Credits go to a large number of people who shared their ideas on publicly availably platforms (like this one) so I could go ahead and include or adapt code fragments together with my own ideas. Credits also go to Ernst Jandl (rights probably owned by Luchterhand) for the poem Ottos Mops and to Larva Labs for the punk image. The files are copied from the depth of the internet. While giving nice results in the examples, they are neither very special, unique nor important and you can replace them with any other text or image you may find or create. Finally thanks to the person who posted the nice picture of his or her mops dog somewhere (I forgot where I got it from). Again, feel free to replace it with you favorite pet (make sure to get the poem right too).
We start with a more general excursion on data and their possible "interpretations". The basics of Python programming are listed in a lengthy example covering the topics variables, operations, input/output, data types, functions and loops. You can get full documentation about Python here and on many other sites. More compact and practical examples as introduction to algorithms and programming are CheckerBoard1, CheckerBoard2, CheckerBoard3 all dealing with creating a simple pattern and the text version of game-of-live. This is the foundation for the graphical version later on.

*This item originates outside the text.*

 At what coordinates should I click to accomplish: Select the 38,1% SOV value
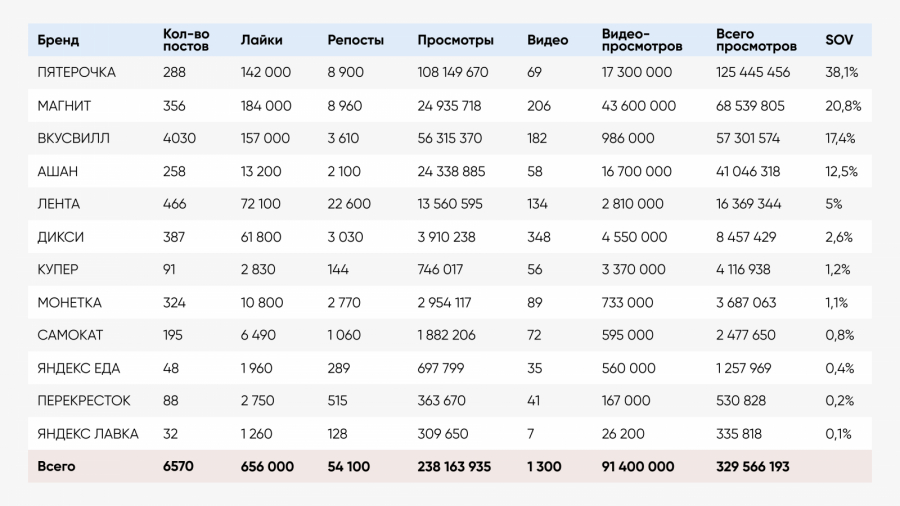840,73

This is followed by some simple 2D-graphics because graphics is the most dominant interface. The graphics area is then further expanded introducing colors, fundamental image processing, animations and movies. We link more complex image processing with the autonomous trap and finally create a movie of the beautiful Julia-set
The topic of creating patterns using graphics is further expanded following a ZKM workshop on vernacular algorithms with a triangle pattern code for a beadwork like this one
We can use different algorithm to create such patterns, for example focusing on how to create the patterns or how to line up the beads. We can also do 3D visualizations
using a 3D rendering program like Povray.

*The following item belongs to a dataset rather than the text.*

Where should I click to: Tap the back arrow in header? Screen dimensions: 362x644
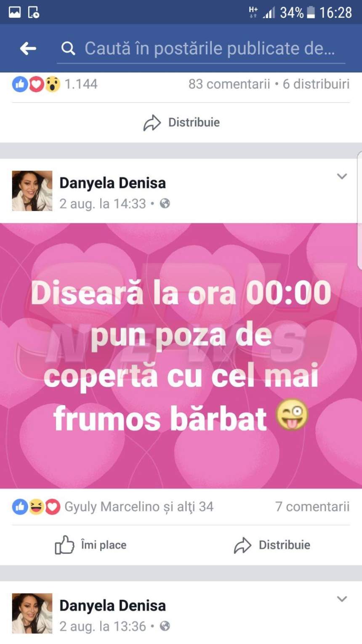pos(28,48)
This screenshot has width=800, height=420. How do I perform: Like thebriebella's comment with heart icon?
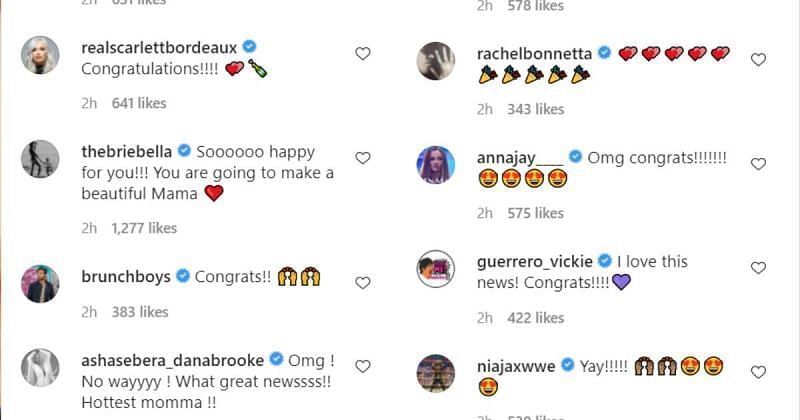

We studiy the principles behind Game of life and Sound of Sorting in brief examples. Despite including advanced programming mechanisms, the code should be fairly straightforward.
Encryption utilities are used to create a very simple block-chain, which could be even used to sign objects created with these exercices.
We learn how to get and show data from the stock-market and other sources like news feeds.
Advanced topics cover music, webcam and movie generation with sound.